Knowledge Base SOP

Dev Tools

Knowledge base management SOP for ingesting, archiving, linting, and maintaining a personal wiki knowledge base. Use when processing raw documents, bookmarks, or web content into structured Markdown wiki pages, performing periodic quality audits (dead links, orphan pages, trust validation), or managing a raw/wiki/outputs directory structure. Triggers on new raw content intake, bookmark pipeline runs, and knowledge base maintenance tasks.

Install

openclaw skills install knowledge-base-sop

Knowledge Base SOP

Directory Structure

  • raw/ — Original, unprocessed materials (web scrapes, bookmark exports, PDFs).
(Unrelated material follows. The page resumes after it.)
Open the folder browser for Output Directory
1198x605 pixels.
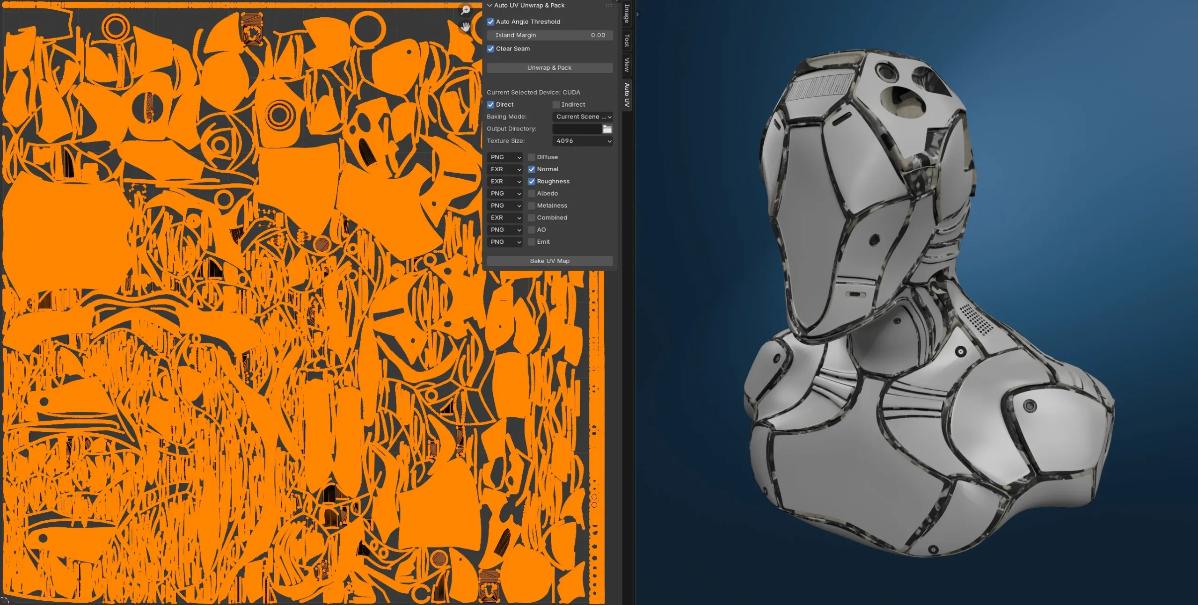(x=607, y=129)
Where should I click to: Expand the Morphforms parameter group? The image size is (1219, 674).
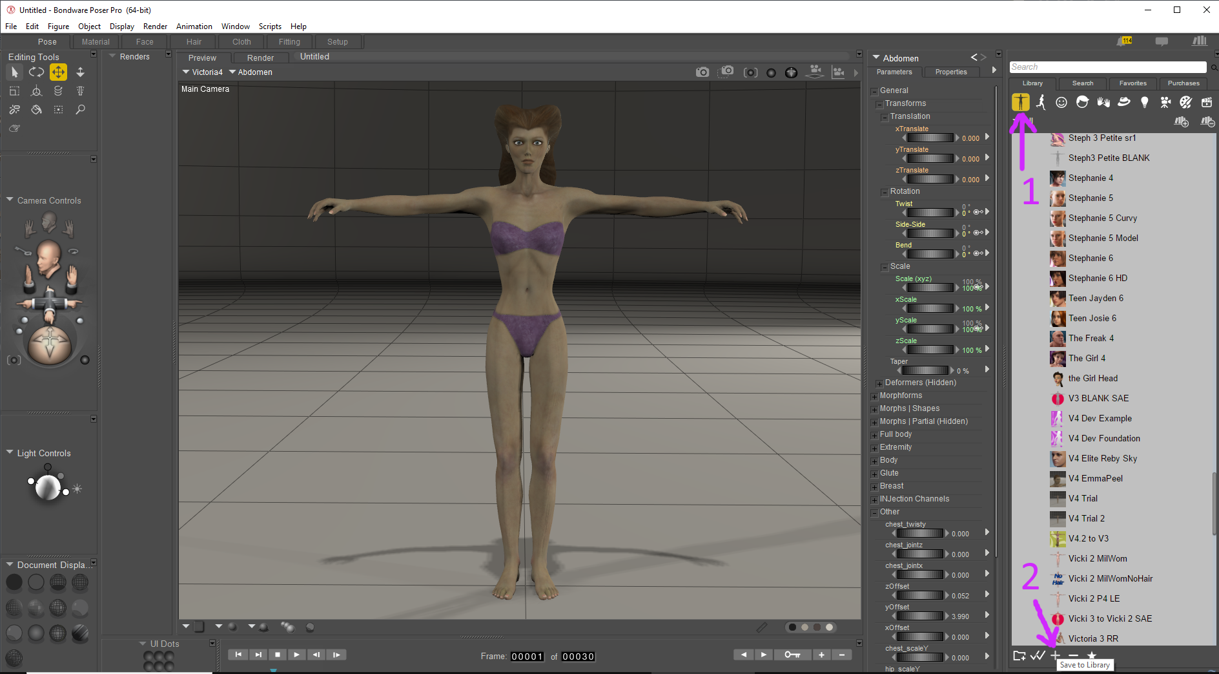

Never modify directly.
  • wiki/ — Cleaned, structured core knowledge base (Markdown).
  • outputs/ — Temporary reports, drafts, or exported files.

1. Ingest & Compile

Trigger: New files appear in raw/.

  • Extract core points, entities (names/projects/tech stacks), and logical relationships.
  • Split long text into reasonable paragraphs of structured Markdown (H2/H3 headings, bold key terms).
  • Noise rule: Discard content under 300 words or with no substantive technical/knowledge value. Log the discard.
  • Hallucination guard: Strictly summarize from source. Never fabricate data or conclusions not in the original.

2. Archive

  • File naming: YYYY-MM-DD-core-topic-source.md
  • Obsidian wikilinks: Use [[Concept Name]] for cross-references in wiki pages.
  • Dedup: Before writing, search wiki/ for titles with >90% similarity. If found, append new content as a "supplemental update" at the bottom with a timestamp.
  • See references/archive-rules.md for detailed dedup logic.

3. Bookmark Pipeline

Trigger: raw/bookmarks.html updated.

  1. Parse HTML, extract all <a> tags (URL, title, meta description).
  2. Headlessly visit each URL to fetch body content (strip ads, nav bars).
  3. Summarize fetched content (≤300 chars), extract 5 keywords.
  4. Generate Markdown cards in wiki/Bookmarks/.
  5. Mark processed entries in the original HTML to prevent re-crawl.

4. Lint & Cleanup

  • Trust levels: All newly ingested wiki pages carry a [[待验证]] tag. Remove only after user confirmation.
  • Dead link detection: Weekly scan of all URLs in wiki/. On HTTP 404 or timeout, add {{dead_link}} marker at page top.
  • Orphan cleanup: Monthly check for pages not linked by any other page. Move to outputs/orphans/.

5. Interaction Constraints

  • Maintain a professional, precise communication style.
  • Before destructive operations (e.g., bulk deletion), present a plan and wait for confirmation.
  • Prioritize local tools. Minimize unnecessary follow-up questions.